→ **What is expected**: Reproduce everything from the line containing "You are a computer-use agent." down to the line containing "Instruction: Uncheck Install NodeJS option", replacing "computer-use agent" with "desktop assistant" and leaving all else unchanged.

→ **Material for this task**:
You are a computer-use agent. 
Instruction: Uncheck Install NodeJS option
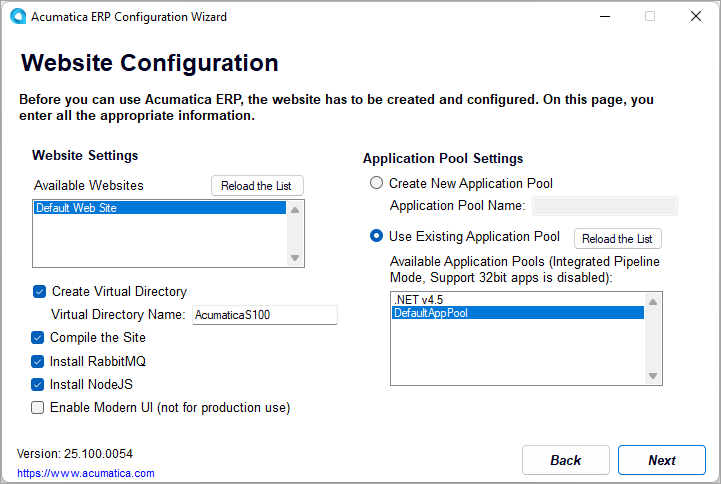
--
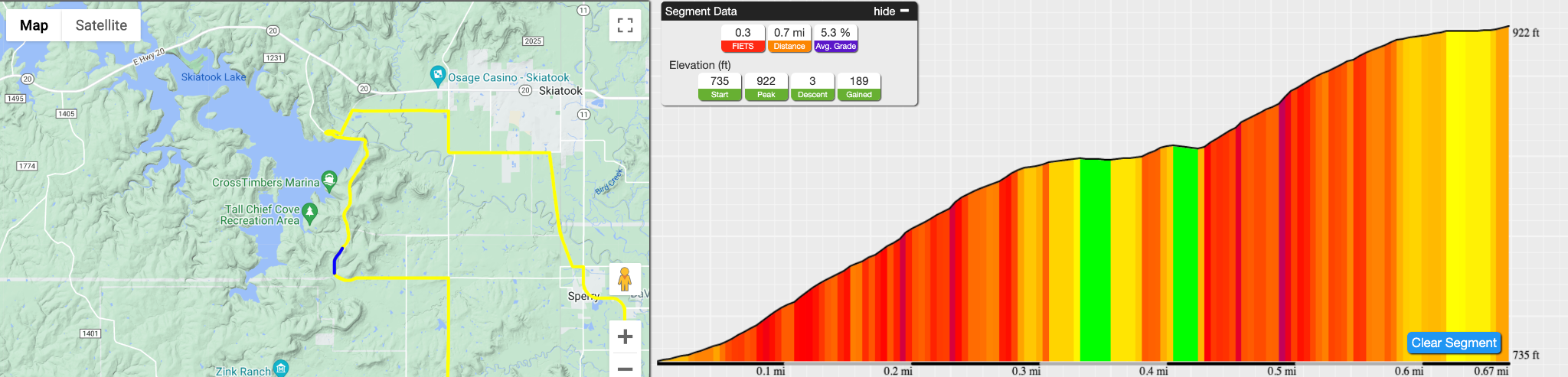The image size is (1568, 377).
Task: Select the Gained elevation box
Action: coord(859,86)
...
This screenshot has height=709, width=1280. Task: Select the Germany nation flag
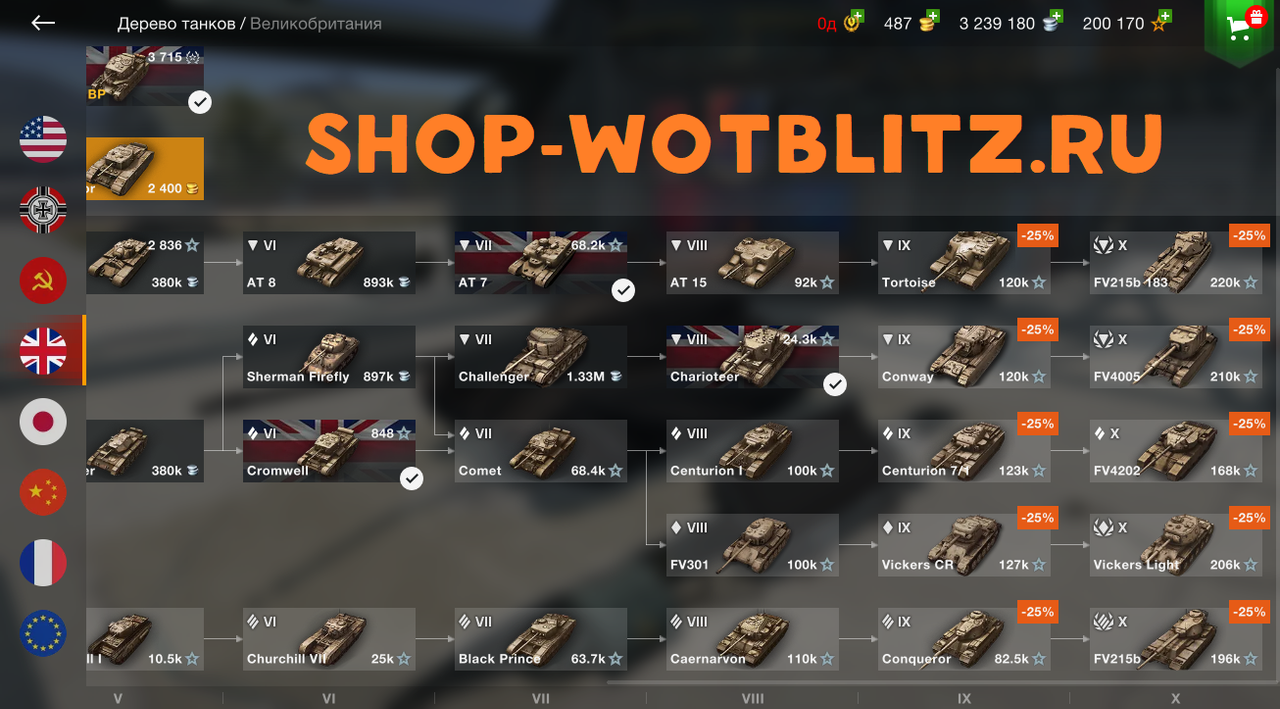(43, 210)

→ **Output of the exercise**:
You are a desktop assistant. 
Instruction: Uncheck Install NodeJS option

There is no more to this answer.